→ **Try it**: For the entries below, repeat exactly each line starting with the one that contains "This screenshot has width=341, height=211." and going on through the one that contains "You are a computer-use agent. This", and no others.

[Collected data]
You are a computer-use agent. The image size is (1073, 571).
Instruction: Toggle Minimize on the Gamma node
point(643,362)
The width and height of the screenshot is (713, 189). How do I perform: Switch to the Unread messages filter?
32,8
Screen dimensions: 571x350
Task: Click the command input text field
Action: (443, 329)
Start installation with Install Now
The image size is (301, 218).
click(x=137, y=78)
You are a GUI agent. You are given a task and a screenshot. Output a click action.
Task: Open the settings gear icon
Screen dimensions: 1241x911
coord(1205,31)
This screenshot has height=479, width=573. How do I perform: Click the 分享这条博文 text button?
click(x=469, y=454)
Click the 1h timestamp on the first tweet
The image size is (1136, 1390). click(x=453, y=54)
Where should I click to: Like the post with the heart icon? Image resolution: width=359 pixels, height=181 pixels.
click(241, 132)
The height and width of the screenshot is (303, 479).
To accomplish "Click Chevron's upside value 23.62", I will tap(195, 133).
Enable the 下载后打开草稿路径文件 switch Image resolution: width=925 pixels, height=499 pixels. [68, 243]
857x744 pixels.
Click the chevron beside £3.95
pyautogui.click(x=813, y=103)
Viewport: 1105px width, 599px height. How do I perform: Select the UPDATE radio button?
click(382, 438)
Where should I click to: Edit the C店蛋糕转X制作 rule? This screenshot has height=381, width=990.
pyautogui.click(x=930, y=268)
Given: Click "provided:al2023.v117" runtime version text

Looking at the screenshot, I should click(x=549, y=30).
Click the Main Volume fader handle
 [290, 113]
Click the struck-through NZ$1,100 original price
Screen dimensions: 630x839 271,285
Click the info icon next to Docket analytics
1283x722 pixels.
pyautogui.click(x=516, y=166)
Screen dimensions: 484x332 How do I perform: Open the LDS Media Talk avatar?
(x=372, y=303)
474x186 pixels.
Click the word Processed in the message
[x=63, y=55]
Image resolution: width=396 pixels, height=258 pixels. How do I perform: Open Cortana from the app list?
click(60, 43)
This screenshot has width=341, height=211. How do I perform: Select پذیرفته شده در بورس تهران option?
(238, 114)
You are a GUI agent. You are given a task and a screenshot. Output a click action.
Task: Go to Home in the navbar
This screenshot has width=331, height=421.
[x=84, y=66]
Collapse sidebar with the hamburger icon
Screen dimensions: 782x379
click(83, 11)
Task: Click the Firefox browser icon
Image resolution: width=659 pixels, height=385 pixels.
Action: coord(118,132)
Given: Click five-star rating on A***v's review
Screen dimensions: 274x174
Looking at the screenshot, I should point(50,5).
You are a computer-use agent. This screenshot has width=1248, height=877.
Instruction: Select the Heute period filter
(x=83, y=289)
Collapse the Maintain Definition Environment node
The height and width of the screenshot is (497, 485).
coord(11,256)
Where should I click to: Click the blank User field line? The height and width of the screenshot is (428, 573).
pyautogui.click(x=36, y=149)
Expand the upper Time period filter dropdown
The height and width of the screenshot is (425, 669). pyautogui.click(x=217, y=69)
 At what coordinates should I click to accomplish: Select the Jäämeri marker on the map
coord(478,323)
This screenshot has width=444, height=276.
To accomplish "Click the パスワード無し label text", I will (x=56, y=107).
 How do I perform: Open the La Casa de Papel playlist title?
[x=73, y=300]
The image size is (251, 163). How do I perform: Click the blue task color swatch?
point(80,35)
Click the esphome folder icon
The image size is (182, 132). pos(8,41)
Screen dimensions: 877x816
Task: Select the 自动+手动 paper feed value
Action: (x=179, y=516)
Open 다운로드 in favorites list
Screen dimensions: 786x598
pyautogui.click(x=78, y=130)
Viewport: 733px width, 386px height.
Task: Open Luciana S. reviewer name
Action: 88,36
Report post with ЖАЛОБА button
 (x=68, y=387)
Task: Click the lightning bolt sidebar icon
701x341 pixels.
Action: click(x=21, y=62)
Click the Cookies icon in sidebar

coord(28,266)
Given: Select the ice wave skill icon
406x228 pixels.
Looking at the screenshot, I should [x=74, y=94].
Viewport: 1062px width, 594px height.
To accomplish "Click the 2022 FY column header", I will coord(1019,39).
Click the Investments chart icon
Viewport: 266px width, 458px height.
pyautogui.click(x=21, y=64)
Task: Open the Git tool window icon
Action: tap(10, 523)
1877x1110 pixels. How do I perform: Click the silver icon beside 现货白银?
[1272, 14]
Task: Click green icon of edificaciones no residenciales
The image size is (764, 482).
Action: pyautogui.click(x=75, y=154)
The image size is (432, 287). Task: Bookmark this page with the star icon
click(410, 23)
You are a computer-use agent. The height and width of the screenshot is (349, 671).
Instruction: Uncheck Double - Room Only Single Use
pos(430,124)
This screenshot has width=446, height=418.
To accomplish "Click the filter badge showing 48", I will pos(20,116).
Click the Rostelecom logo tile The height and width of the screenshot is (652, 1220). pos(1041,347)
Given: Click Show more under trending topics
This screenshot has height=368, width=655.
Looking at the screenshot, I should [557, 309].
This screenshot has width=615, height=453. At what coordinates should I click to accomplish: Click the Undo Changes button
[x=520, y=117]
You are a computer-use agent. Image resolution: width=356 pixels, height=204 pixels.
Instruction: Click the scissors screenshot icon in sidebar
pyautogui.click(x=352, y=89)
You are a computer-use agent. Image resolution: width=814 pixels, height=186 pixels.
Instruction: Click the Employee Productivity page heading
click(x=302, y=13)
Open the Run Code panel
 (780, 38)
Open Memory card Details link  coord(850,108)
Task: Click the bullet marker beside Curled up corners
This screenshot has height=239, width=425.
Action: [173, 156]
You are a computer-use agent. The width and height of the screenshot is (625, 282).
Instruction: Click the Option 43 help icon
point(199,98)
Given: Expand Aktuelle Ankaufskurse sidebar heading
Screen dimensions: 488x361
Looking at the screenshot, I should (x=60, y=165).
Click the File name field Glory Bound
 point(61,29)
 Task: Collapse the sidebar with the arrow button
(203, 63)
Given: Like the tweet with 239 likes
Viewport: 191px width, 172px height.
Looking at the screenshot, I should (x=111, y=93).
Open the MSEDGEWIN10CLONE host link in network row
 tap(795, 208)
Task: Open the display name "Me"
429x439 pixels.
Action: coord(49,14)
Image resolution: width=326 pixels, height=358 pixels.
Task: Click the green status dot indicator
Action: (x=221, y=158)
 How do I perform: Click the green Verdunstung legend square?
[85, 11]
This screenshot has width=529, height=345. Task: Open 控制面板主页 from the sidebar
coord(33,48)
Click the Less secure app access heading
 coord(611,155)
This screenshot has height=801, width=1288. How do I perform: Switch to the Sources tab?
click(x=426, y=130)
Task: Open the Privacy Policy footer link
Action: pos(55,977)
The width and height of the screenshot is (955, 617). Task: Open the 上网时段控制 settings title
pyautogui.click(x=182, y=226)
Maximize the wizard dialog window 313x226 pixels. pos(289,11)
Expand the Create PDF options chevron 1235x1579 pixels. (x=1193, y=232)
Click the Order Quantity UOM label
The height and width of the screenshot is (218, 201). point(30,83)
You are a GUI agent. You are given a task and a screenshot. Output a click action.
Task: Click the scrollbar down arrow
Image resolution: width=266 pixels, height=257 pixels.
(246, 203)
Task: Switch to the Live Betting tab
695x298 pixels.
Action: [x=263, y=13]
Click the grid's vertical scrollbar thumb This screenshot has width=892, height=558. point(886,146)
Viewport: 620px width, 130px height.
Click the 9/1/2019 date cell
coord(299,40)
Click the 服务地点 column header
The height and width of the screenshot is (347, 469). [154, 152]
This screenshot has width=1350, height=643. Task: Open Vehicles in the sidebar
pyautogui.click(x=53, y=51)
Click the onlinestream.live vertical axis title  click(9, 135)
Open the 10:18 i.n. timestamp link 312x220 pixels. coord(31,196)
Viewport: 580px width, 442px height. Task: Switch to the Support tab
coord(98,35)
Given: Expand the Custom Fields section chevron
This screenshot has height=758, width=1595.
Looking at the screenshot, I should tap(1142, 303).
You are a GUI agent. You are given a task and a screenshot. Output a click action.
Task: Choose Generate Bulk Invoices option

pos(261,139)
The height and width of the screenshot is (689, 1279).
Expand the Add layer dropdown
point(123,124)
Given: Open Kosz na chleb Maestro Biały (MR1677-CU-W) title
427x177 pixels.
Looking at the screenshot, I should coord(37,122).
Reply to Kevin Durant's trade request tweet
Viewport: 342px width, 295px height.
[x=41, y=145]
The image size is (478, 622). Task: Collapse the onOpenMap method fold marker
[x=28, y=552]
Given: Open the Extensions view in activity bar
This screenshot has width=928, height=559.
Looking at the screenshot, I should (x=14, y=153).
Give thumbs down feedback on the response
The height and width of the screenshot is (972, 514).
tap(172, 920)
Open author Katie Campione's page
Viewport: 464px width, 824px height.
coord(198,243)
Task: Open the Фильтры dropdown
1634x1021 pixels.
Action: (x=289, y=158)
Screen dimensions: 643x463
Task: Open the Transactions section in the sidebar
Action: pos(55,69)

→ **Task response**:
This screenshot has width=341, height=211. How do I perform: Select پذیرفته شده در بورس تهران option?
(238, 114)
You are a GUI agent. You are given a task and a screenshot. Output a click action.
Task: Go to Home in the navbar
This screenshot has width=331, height=421.
[x=84, y=66]
Collapse sidebar with the hamburger icon
Screen dimensions: 782x379
click(83, 11)
Task: Click the Firefox browser icon
Image resolution: width=659 pixels, height=385 pixels.
Action: coord(118,132)
Given: Click five-star rating on A***v's review
Screen dimensions: 274x174
Looking at the screenshot, I should point(50,5).
You are a computer-use agent. This screenshot has width=1248, height=877.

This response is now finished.